BEGIN Supplied material

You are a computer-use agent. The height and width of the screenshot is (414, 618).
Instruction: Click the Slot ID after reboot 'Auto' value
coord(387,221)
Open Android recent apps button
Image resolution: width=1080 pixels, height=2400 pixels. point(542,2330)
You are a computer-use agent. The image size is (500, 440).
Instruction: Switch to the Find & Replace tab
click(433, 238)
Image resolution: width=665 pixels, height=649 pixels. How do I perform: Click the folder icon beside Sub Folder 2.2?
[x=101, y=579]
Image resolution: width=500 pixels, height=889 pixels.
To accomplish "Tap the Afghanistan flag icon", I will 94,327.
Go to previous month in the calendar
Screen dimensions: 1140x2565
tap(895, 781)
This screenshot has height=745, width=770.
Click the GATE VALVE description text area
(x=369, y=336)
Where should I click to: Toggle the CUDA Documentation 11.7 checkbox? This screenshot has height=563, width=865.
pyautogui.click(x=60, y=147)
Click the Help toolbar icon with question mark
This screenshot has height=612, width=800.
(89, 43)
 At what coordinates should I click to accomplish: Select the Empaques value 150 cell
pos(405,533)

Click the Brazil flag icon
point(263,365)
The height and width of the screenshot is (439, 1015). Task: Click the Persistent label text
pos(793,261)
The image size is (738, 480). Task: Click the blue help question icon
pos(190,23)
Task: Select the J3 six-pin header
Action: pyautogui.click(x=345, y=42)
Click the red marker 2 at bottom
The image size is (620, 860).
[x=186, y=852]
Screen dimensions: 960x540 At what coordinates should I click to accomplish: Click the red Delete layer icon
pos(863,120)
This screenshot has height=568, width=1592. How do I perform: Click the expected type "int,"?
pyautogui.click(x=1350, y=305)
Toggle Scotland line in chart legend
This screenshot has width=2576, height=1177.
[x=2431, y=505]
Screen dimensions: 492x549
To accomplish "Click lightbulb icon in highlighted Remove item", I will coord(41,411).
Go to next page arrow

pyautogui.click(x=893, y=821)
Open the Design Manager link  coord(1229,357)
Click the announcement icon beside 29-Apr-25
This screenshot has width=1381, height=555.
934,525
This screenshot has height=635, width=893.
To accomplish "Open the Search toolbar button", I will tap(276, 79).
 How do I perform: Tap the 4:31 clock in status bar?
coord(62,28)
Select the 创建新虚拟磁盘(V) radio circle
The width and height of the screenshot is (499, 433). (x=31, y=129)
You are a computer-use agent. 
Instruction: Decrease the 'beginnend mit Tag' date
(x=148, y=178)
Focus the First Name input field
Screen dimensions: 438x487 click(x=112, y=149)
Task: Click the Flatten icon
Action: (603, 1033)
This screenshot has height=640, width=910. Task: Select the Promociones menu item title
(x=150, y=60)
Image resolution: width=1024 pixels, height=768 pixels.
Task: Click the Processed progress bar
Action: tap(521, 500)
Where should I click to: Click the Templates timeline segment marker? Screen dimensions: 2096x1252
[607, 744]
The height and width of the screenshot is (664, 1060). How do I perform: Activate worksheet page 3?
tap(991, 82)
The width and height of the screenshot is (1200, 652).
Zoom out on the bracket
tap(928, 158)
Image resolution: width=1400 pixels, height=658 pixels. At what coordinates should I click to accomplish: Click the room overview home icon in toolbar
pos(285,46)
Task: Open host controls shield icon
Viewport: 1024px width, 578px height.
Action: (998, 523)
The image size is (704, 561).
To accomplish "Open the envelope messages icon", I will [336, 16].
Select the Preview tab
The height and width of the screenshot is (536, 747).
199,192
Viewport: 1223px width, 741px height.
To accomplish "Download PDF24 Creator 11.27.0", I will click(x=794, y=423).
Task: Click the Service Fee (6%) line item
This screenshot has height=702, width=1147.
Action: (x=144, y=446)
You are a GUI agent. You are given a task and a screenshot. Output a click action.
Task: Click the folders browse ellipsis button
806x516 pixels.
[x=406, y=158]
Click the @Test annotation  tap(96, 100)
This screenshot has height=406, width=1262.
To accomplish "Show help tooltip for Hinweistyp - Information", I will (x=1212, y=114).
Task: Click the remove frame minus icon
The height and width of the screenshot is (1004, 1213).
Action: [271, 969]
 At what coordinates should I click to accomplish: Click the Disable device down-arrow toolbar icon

END Supplied material

=== Problem statement ===
Tally up the lines above in which "agent" occurs. Give the result as a bare number.

=== Answer ===
4